Review of Piltdown Inquest

The Piltdown Inquest. 261 pp., illus., bibl., index. Buffalo, N.Y.: Prometheus Books, 1986. $22.95.

By Peter J. Bowler

Isis 78:3 (1987)

 

[459] Charles Blinderman's book is a substantial addition to the already enormous literature on the Piltdown fraud. It provides a useful survey of the events surrounding the discovery and reception of the alleged fossils and a conducted tour through the maze of claims and counterclaims made by historians trying to identify the hoaxer. Just about everyone who was in any way associated with the discovery has been picked out as the culprit by at least one enthusiastic Piltdown detective or another. Sherlock Holmes himself needs all his skill to get his creator off the hook (Ch. 11). The experts cannot even agree on which of the finds was "planted," since a minority argue that the skull fragments were genuine. Blinderman's own candidate is Lewis Abbot, a local amateur archaeologist, against whom he builds up an interesting but still circumstantial case. As Blinderman admits, we may all learn something more positive from Frank Spencer's forthcoming edition of Ian Langham's work on the fraud. Elsewhere Blinderman has argued (with tongue very firmly in cheek) that all the suggested culprits were in it together under the control of British military intelligence.
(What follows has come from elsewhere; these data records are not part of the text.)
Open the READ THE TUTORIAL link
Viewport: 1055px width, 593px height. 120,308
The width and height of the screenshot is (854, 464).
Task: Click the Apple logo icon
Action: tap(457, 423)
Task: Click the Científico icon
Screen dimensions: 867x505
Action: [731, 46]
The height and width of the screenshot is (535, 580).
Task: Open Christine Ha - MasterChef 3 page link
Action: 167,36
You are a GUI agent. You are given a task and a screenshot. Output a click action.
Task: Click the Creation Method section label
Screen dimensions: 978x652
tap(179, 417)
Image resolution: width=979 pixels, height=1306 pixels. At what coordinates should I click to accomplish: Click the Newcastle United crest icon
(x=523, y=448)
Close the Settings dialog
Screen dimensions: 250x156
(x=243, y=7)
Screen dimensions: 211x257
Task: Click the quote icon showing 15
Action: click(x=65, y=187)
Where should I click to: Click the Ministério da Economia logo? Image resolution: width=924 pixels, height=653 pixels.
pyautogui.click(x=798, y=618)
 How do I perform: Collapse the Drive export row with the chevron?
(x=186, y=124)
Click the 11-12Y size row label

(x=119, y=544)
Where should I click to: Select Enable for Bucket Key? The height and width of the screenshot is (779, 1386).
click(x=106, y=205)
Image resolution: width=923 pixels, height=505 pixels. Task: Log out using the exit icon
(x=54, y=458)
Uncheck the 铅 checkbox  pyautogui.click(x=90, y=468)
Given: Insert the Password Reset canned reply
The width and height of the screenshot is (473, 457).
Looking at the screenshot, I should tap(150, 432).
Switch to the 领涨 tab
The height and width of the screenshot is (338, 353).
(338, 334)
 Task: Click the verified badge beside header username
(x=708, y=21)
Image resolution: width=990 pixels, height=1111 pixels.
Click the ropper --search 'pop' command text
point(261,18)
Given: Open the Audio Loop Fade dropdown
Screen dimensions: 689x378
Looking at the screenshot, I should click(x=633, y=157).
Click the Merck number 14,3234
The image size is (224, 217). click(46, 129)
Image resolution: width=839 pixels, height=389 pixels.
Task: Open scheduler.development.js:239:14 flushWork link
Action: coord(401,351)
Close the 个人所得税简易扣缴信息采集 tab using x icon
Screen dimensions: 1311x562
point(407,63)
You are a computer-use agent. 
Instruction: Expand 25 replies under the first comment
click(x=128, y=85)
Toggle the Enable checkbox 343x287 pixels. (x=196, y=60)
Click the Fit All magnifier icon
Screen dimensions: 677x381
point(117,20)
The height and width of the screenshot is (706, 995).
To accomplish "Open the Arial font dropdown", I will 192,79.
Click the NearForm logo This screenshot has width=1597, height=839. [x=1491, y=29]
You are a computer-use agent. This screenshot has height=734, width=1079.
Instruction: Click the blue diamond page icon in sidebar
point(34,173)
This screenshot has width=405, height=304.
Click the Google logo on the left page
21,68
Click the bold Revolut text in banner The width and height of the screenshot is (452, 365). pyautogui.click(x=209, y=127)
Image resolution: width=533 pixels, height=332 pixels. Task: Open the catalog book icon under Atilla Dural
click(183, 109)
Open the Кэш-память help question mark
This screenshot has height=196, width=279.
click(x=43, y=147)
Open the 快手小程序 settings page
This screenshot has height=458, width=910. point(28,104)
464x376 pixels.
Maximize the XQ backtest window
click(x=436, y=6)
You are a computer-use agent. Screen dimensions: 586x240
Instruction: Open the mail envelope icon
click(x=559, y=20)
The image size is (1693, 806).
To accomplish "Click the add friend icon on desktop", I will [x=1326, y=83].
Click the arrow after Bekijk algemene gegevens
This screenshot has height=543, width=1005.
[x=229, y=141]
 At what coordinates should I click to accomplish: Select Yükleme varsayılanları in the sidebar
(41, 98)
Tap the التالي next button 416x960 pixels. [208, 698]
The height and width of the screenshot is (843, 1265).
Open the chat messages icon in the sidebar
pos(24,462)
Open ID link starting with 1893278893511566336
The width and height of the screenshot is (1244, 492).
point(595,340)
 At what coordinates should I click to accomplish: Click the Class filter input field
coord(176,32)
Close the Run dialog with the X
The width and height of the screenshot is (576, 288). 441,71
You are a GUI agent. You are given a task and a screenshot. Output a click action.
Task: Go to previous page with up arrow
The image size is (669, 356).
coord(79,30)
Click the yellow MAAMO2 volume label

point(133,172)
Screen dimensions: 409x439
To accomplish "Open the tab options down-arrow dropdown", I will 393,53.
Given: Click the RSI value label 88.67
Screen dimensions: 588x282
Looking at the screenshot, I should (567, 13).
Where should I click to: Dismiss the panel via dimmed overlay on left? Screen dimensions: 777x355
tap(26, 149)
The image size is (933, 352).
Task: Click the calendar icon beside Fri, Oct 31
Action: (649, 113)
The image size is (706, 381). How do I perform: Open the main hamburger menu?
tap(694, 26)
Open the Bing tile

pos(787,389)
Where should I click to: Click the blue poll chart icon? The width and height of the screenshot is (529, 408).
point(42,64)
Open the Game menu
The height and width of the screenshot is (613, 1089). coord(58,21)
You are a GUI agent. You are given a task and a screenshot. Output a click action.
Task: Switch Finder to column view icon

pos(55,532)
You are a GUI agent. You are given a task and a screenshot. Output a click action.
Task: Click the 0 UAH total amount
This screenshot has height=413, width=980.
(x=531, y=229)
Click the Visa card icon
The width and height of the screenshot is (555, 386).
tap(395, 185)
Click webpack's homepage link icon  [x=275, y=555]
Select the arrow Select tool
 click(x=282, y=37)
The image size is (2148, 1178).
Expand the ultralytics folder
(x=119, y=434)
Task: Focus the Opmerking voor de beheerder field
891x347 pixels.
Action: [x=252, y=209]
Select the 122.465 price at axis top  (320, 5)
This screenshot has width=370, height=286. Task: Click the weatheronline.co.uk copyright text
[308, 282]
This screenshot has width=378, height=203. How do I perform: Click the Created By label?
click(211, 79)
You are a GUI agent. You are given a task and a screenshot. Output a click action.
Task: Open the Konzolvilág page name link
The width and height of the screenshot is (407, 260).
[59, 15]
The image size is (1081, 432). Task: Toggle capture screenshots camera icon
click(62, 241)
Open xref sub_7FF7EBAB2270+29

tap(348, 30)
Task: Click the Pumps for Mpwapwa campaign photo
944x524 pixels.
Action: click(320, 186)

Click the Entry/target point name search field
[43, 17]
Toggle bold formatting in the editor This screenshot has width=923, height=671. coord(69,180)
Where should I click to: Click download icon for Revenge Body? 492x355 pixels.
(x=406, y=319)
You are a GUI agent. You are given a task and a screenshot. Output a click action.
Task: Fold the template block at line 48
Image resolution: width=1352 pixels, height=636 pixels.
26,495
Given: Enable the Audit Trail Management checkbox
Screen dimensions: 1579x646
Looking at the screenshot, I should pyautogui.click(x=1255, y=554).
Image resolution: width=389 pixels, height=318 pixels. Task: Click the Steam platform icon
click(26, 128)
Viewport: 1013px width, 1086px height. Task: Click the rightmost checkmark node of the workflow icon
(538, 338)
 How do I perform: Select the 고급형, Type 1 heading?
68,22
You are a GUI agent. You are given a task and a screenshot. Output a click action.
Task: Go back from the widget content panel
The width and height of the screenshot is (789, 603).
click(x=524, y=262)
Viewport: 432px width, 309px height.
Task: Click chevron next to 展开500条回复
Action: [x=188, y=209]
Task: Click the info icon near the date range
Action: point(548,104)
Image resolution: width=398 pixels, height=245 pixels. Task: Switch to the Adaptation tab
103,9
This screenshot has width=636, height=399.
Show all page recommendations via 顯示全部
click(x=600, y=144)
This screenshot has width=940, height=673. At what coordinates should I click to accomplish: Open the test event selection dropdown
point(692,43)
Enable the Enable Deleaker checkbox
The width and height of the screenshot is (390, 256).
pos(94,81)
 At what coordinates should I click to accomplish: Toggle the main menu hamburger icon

The cover of this book is decorated with a device borrowed from the pub sign of "The Piltdown Man," which stands a few hundred yards from the site of the discoveries. When I visited the site (and the pub) a few days before writing this review, the landlord too was reading Blinderman's book. He was glad of the publicity, but the barmaid thought the whole thing was a waste of time. English barmaids have always been a fount of common sense and sound advice. Why have so many people wasted so much time on what seems a hopeless attempt to identify the originator of a fraud that was exposed over thirty years ago and that had been recognized as an anomaly long before that? True, cases of major fraud in science are rare, but no one (apart from the creationists) has anything to gain from continually raking the muck. I have spent the last several years of my life studying theories of human evolution in the late nineteenth and early twentieth centuries, and it makes me angry to see the amount of effort that has been frittered away on this trivial whodunit. If historians had spent one tenth of the time on serious studies of ideas about human origins, there would be no need for a comparative outsider like myself to get involved out of sheer frustration at the lack of decent secondary literature. Let us hope that the Langham-Spencer initiative will produce something solid enough to dam the flood of ink that has been spilt on this sorry affair.